Provided entries
Segment Open

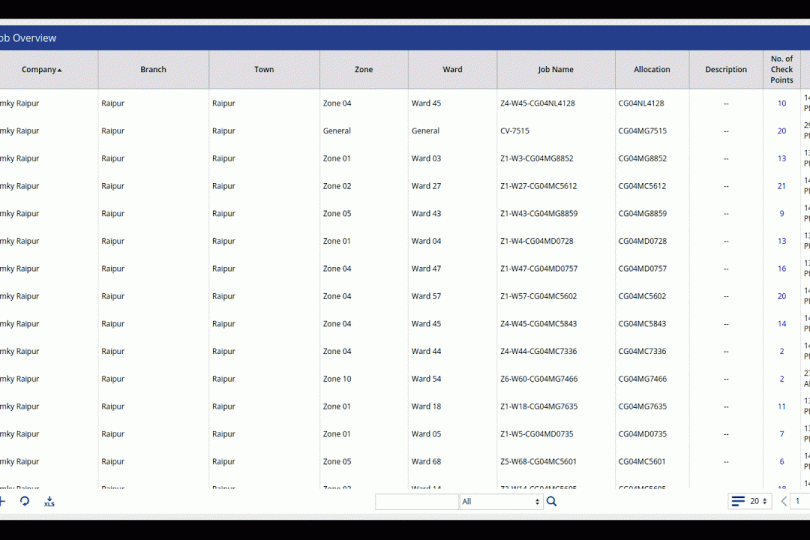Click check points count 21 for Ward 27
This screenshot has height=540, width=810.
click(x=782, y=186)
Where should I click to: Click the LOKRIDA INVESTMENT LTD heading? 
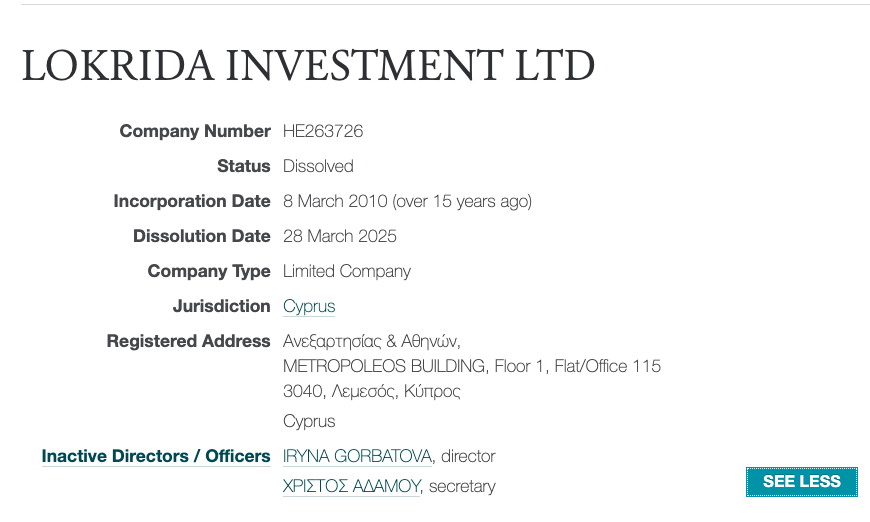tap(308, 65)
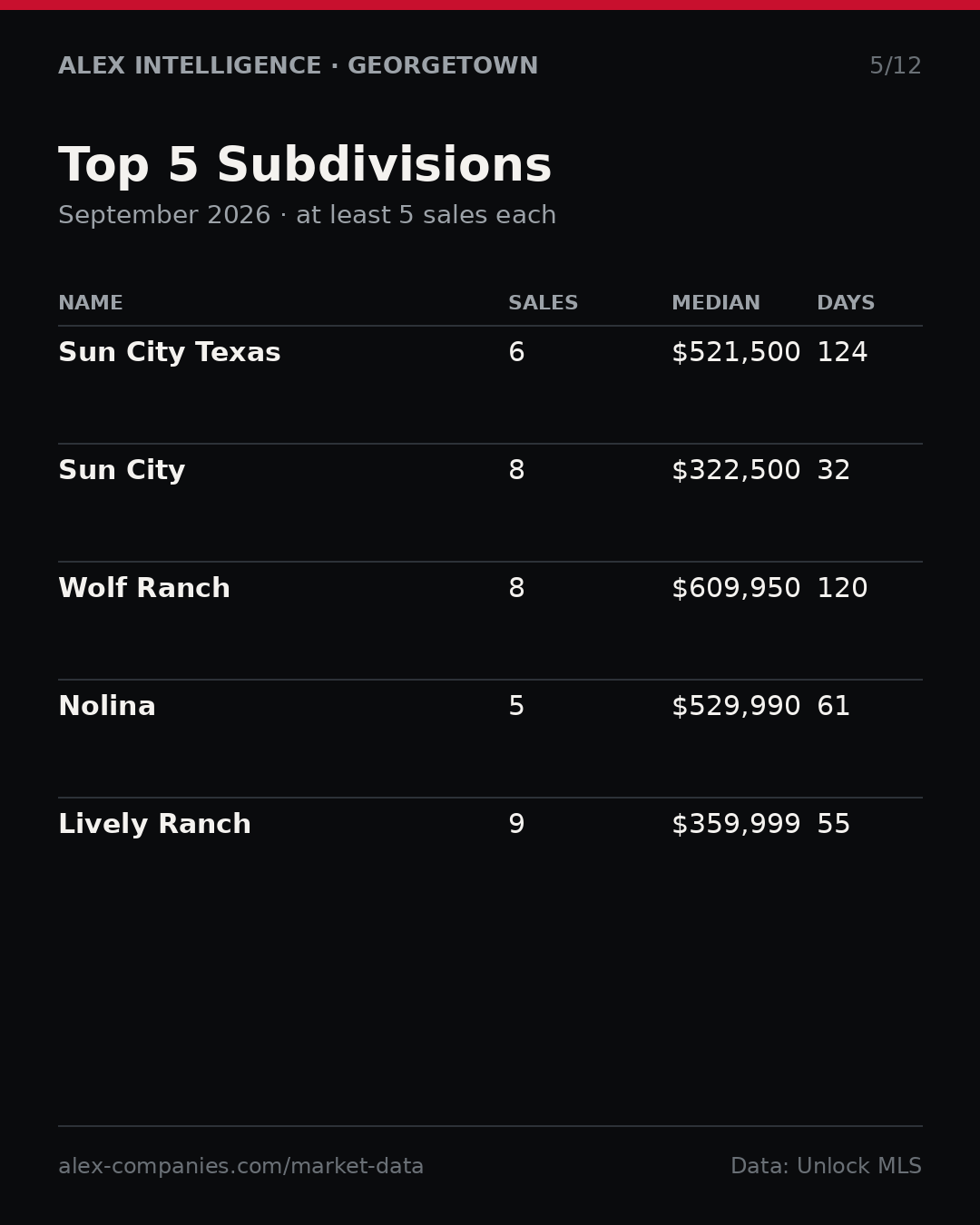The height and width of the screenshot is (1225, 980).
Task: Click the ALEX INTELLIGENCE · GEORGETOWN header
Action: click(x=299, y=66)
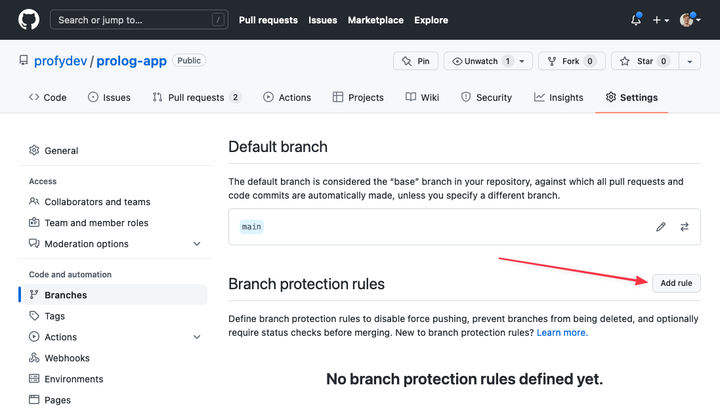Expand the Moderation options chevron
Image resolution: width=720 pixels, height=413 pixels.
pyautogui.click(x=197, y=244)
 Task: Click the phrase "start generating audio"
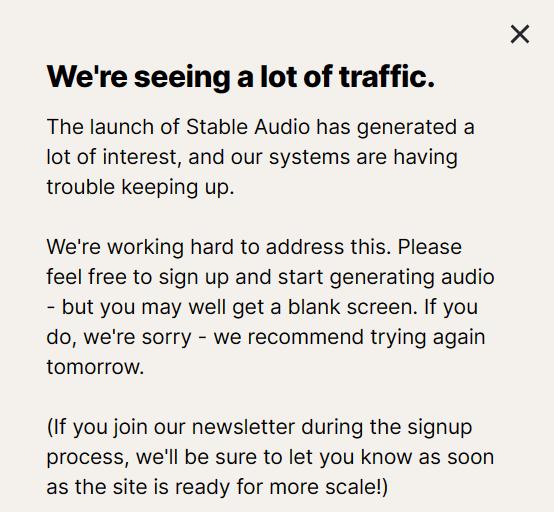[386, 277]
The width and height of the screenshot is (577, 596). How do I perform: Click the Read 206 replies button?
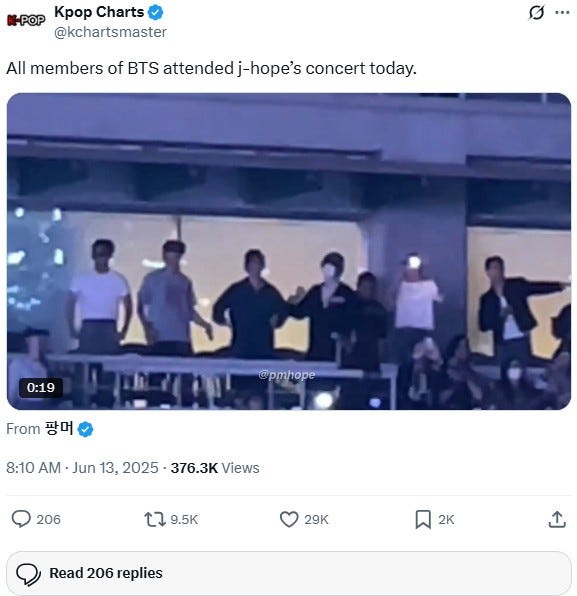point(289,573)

Segment Closed

Task prompt
Do not include the pictures. Quote only the lines from the line with "Where should I" through the end of the material, both ends included, exactly.

Result below
Where should I click to: Click the LOKRIDA INVESTMENT LTD heading? 
tap(308, 65)
The height and width of the screenshot is (1225, 980).
Task: Click the ALEX INTELLIGENCE · GEORGETOWN header
Action: click(x=299, y=66)
Expand the Moderation options chevron
Image resolution: width=720 pixels, height=413 pixels.
pyautogui.click(x=197, y=244)
 Task: Click the phrase "start generating audio"
[386, 277]
The width and height of the screenshot is (577, 596). How do I perform: Click the Read 206 replies button?
point(289,573)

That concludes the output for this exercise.